Holy spaceballs, you guys. Who was watching the season finale of The Bachelorette last night? It was so chock full ‘o awkward that I can barely contain myself. So let’s start at the beginning.
I was never a big fan of Jef Holm because he looked about 15 years old, despite the fact that he’s, like, 27. This didn’t mesh well with my assessment of Emily’s age, which I estimated to be about 34, despite the fact that she, too, is still in her twenties. Maybe it was her teeth. But last night, when they showed the two of them during their final date, and we saw Jef interact with Ricki, for a moment I could totally see it. They were cute together, if not…off.
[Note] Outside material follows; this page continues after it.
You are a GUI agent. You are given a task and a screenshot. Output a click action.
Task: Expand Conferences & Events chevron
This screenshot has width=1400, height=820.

But then there was Arie, and COME ON, the dude was a freakin’ dreamboat. And not nearly as awkward. The season favorite for much of the show, it was a shock to most of us when Emily broke up with him the day before the final rose ceremony. The ultimate sucker punch, however, was that the final proposal was so anticlimactic that I kind of thought maybe we’d ALL been punk’d. Let’s review:
1. The Location
WHERE DO I BEGIN.
Should we start with the plywood platform on which the princess stands, awaiting her prince? Did they not have time to paint it? Was there not a BRIDGE or some shit in all of Curacao? Because if you keep looking, you’ll also see that those window shutters that are scattered behind her are also propped up on planks of wood. Do you think they had those flown in especially from Pier One Imports? Thank goodness for the “Village Square” sign, because otherwise I would have thought this was the courtyard of some rental property! AND DON’T EVEN GET ME STARTED ON THOSE BIZARRE VASES. (DO THEY ONLY COME IN ONE SHAPE? AND WHY ARE THERE NO FLOWERS IN THEM? OMFG.)
If you contrast this final proposal with some of the ones we’ve seen in recent Bachelor and Bachelorette history–you know, the ones where they are HELICOPTERED in to breathtaking, remote locations–this is just…bizarre.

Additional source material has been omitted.